HOW ARE WE ADDRESSING ACCURACY, BIAS AND INCOMPLETENESS?
Data on buildings are collected at building and property level (a property representing either the whole, or part of, a building). Significant questions currently exist in the UK with regard to access to address/location data and substantial work is still required on how data can best be matched to footprint polygons.
To help address issues of accuracy and bias a number of features are being included. Each subcategory has a source box, a verification button, with a query button planned to enable problems that cannot be addressed within the editing system to be raised. Moderated dropdown options plus links to allow references to sources and routes to further information are also included. Easy to access edit histories also allow users to assess the accuracy of data. Specific phrasing of specific subcategory questions is also required in certain cases to address uncertainty. In terms of updating our plan is to update Ordnance Survey footprints every six months and to store demolished building data gathered through this process in our 'Dynamics' section.
As with the Wikipedia and OpenStreetMap model Colouring Cities is designed as as a low cost model, overseen by expert contributors. Our landing page also contains a clear statement that data are derived from multiple sources and that accuracy of the data must, ultimately, be determined by the user.
WHO ARE WE SHARING DATA WITH AND UNDER WHAT CONDITIONS?
Colouring London has been designed as a free knowledge exchange platform that collates, collects and generates open data on London's building stock, able to be used by everyone. We do not sell data and we will not share user’s personal data (e.g email address) with any other organisation.
The site is explicit in the user agreement, required to be accepted on our sign up page, on the way that contributed data can be used. Colouring London contributions are licensed under the Open Data Commons Open Database License (ODbL) by Colouring London contributors.
Users are free to copy, distribute, transmit and adapt our data, as long as they credit Colouring London and its contributors. If users alter or build on Colouring London data, they may distribute the result only under the same licence.
The sign up agreement emphasises that when you make a contribution to Colouring London, you are creating a permanent, public record of all data added, removed, or changed by you as noted above. It is also explicitly stated that Colouring London is unable to accept any data derived from copyright or restricted sources, other than as covered by fair use. Data sources are encouraged to be recorded wherever possible.
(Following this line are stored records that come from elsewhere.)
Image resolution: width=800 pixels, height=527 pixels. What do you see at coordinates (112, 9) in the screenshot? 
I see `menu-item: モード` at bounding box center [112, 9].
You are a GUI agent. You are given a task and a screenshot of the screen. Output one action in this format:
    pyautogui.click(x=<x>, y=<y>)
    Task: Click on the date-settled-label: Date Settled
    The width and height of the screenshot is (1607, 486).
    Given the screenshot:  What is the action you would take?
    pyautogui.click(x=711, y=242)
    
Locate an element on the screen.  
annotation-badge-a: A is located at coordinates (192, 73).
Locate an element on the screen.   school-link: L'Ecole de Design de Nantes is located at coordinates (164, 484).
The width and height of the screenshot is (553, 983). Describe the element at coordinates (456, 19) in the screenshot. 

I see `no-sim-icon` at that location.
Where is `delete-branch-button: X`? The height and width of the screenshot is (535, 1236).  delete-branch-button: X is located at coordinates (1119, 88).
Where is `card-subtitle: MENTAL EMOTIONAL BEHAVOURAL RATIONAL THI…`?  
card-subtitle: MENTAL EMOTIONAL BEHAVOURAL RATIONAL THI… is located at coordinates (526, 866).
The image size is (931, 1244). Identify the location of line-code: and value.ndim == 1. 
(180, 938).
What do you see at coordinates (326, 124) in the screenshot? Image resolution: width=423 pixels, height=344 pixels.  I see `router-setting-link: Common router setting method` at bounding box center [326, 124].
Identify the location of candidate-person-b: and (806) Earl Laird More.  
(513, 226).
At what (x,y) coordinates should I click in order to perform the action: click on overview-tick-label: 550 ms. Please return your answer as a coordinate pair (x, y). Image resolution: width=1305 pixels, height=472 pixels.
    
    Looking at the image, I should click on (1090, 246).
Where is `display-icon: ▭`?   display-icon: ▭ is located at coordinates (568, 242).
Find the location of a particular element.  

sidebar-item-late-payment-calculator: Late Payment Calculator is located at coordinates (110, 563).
Our platform code are also open and we encourage its use by other cities and towns. Code are available on our GitHub site
https://github.com/colouring-london/colouring-london under the following licensing terms:
'Colouring London Copyright (C) 2018 Tom Russell and Colouring London contributors'. This program is free software: you can redistribute it and/or
modify it under the terms of the GNU General Public License as published by the Free Software Foundation, either version 3 of the License, or (at your option) any later version. This program is distributed in the hope that it will be useful, but WITHOUT ANY WARRANTY; without even the implied warranty of MERCHANTABILITY or FITNESS FOR A PARTICULAR PURPOSE.